| 2003年08月09日(土) |
今日も絶好調に支離滅裂な思考で |
今日は歯医者の後、時間が空いたので梅田へ出て 劇団☆世界一団の『世界一団の博物館』を見てきた。
二時間という時間、狭い板の上に、あらゆるものが詰まっていた。
昨日は雨の中、自転車で転んでしまいカゴが大きく曲がった。
そのせいで今日、自転車に乗るとどことなく平衡感覚がおかしい。 自転車をまっすぐにしても、カゴがまっすぐにならないからだ。
人間というのは単純なものだなぁ…と思うのは、こういう時だ。
止まっているとわかっているエスカレーターに踏み込み、 止まっている心積もりでありながら、前につんのめるような時だ。
友達と「幸せとはなんだ?」という話をしていた。
とりあえず大辞林を引くと、以下のようなものだった。 「“幸せ”とは“仕合わせ”であり、巡り合わせが良いことである」
これではまるきり運次第であり自らの力では掴めないもののようで、 この定義は非常に不満に感じた。

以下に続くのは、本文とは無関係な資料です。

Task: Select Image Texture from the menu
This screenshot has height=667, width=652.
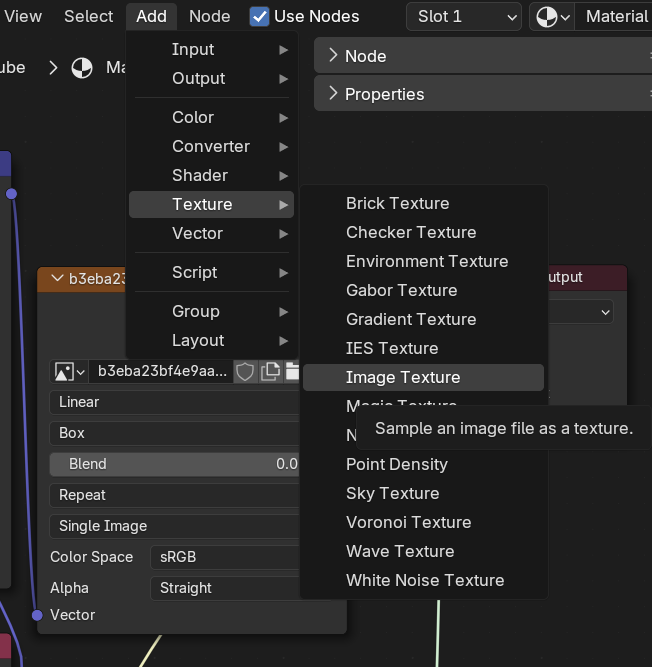Action: (x=403, y=377)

幸せがすべて運に左右されてるとは思わないけれど、 出会いによって幸せになることは確かだ。私は確かに恵まれている。
カッコヨク生きている人との出会いには本当に感謝している。
ちゃんと泣かせてくれる人、自然に笑わせてくれる人 奮起させてくれる人、大好きな人がたくさんいる。

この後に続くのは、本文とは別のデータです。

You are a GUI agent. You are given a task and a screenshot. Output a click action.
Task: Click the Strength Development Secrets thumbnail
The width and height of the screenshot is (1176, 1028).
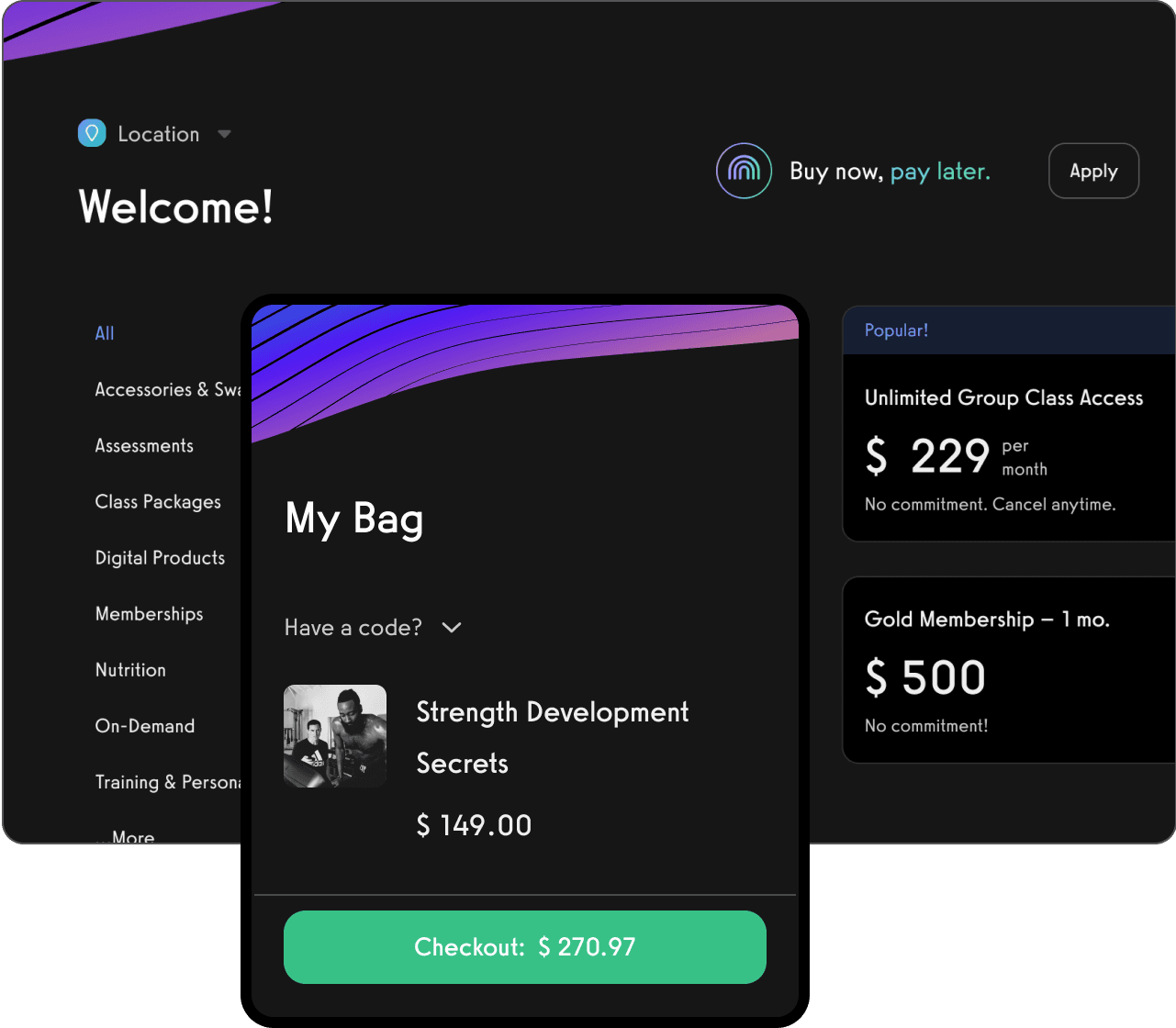click(x=335, y=736)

ここ最近は荒俣宏監修の『知識人99人の死に方』という本を読んでいる。
タイトルどおり、世間によく知られた99人の死にスポットを当てたものだ。
とはいえ、死の瞬間だけを切り取ったものではなく 死を見つめるということは生を、人生を見つめることだ。
「人は死してはじめてその人格が完成する」 などと言われるが、当然ながら人間というのは 「あの人は○○な人だった」「○○だけれど□□な一面もある人だった」 といった、ひとことふたことで語れるようなものではないと思う。
当然この本で書かれていることは、故人のほんの一部であり 故人を知る人の眼や人生観といったフィルターを通したものではある。
それでもやはり壮絶なものが多く、読むのになかなかの時間を要している。
この本の中に「作家は毎日のように遺書を書いている」という言葉があり、 私は作家ではないけれど深く納得した。
私が空の広さを知ったのは、つい最近のことだ。
そこに果てがないことを知識としては知っていたけれど、 そのことを目でも頭でもなく“感じる”ようになった。
そういう意味では私はまだ、 風の心地好さや花の美しさは知らないのかもしれない。
これから先の人生が少し楽しみだと思う。 それらを本当に知るまでは、生きてみてもいいんじゃないだろうか。
それらを超える数々の、醜いものも知らなければならないとしても。